§ TASKS FOR THIS EXERCISE:
A. What timescale into the future does the text on sea-level rise scenarios cover?
B. Write a continuation of the text on sea-level rise scenarios, starting after its final sentence.
[Start TEXT EXTRACT]
This paper reviews the different mechanisms which contribute to sea-level change. It considers a methodology for combining the available data to create relative (or local) sea-level rise scenarios that is suitable for impact and adaptation assessments across a range of sophistication of analysis. This paper considers these scenario needs and provides generic guidance on their development and appropriate use from the perspective of the end user while drawing on the best sea-level science. It considers the full range of situations from cases of little data and few or no previous studies to those where significant data and experience of earlier studies are available. The timescale is between 30 and 100 years into the future as this corresponds to the most relevant timescales considered for most developments in the coastal zone. Longer timescales may be relevant in some cases, and in the future this is expected to receive more attention.
[End TEXT EXTRACT]
[Start MATERIAL]
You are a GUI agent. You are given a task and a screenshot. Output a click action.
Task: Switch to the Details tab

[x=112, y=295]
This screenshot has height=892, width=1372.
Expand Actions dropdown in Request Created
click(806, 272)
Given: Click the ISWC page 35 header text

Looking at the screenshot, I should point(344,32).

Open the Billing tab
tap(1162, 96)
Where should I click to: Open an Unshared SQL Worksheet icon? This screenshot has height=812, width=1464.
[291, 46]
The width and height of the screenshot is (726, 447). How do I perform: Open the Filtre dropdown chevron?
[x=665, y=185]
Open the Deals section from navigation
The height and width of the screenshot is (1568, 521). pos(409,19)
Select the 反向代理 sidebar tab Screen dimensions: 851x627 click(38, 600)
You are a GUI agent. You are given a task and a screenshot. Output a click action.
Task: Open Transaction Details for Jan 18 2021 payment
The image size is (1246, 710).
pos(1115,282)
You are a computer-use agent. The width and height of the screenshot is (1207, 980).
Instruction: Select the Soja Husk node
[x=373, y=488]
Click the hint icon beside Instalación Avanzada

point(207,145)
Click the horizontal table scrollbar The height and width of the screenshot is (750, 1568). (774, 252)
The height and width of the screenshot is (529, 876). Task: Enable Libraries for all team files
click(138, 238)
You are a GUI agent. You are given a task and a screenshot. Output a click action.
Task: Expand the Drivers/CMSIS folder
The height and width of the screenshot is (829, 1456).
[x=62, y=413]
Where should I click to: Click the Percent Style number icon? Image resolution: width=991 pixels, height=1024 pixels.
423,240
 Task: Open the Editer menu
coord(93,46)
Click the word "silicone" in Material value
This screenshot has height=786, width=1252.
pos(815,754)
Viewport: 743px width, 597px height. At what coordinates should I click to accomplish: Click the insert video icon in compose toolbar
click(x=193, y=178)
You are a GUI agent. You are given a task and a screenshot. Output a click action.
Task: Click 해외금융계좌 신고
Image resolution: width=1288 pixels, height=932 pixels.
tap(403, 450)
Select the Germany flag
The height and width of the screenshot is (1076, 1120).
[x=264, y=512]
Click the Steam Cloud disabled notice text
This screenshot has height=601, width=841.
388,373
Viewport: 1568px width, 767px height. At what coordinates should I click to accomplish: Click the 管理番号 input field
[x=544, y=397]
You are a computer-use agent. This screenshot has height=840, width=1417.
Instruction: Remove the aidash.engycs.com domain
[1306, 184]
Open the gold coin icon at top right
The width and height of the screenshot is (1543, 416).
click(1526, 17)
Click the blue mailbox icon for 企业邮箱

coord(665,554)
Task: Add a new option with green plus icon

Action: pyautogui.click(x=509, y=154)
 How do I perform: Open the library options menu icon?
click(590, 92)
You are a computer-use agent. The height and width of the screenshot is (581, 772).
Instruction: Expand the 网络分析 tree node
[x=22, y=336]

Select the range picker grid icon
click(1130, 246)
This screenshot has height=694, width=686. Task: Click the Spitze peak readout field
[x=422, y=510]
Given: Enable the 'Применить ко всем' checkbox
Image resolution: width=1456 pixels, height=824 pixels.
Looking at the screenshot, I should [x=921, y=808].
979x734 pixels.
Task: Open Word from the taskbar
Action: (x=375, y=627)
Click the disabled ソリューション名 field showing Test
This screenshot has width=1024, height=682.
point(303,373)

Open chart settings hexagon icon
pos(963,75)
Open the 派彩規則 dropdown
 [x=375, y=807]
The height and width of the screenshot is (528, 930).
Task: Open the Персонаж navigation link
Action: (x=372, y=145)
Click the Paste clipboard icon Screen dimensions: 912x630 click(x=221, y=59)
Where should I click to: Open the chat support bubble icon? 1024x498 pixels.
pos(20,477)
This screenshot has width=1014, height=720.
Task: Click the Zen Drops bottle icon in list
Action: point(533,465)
[End MATERIAL]
§ EXPECTED RESULTS:
A. Between 30 and 100 years into the future.

B.
The starting point is the AR4 and the extensive discussion on sea-level change which it has stimulated. For example, in the AR4, the quantified rise is between 18 and 59 cm by the 2090s, representing the 5th–95th percentile range of sea-level change due to thermal expansion, melting of small glaciers, surface melting of the major ice sheets, and a time invariant dynamic ice sheet term. However, this excludes the larger potential contribution of sea-level rise from the enhanced melting or collapse of the Greenland and Antarctic ice sheets.[4, 22] Observational evidence since 2000 has increased concerns that a more rapid contribution to sea-level rise from the Greenland and Antarctic ice sheets might be occurring,[23-26] although there is mixed evidence as whether this represents a long-term trend or decadal or multi-decadal variability.[27, 28] Thus, a possible upper limit for 21st century global-mean sea-level rise, although both potentially large and poorly quantified, represents an extension to the 18–59 cm range previously mentioned. The AR4 does provide an illustrative estimate of the additional sea-level change that might result from increased ice discharge during the 21st Century of up to 17 cm, derived by scaling observed ice dynamic contributions linearly with predicted warming. Importantly, higher contributions from this source are not excluded (IPCC, Ref , p. 14; Ref , p. 45). While such large sea-level rise scenarios (≥1-m rise) are considered unlikely during the 21st century, the potential contribution to risk is of sufficient concern to merit consideration in impact and adaptation studies. In policy terms, low probability but high consequence events rightly attract interest, including questions about what adaptation responses would be available if such a situation was realized. Hence, scenarios that include a full range of estimates of sea-level rise over the next 100 years are considered here, as well as a discussion of their application.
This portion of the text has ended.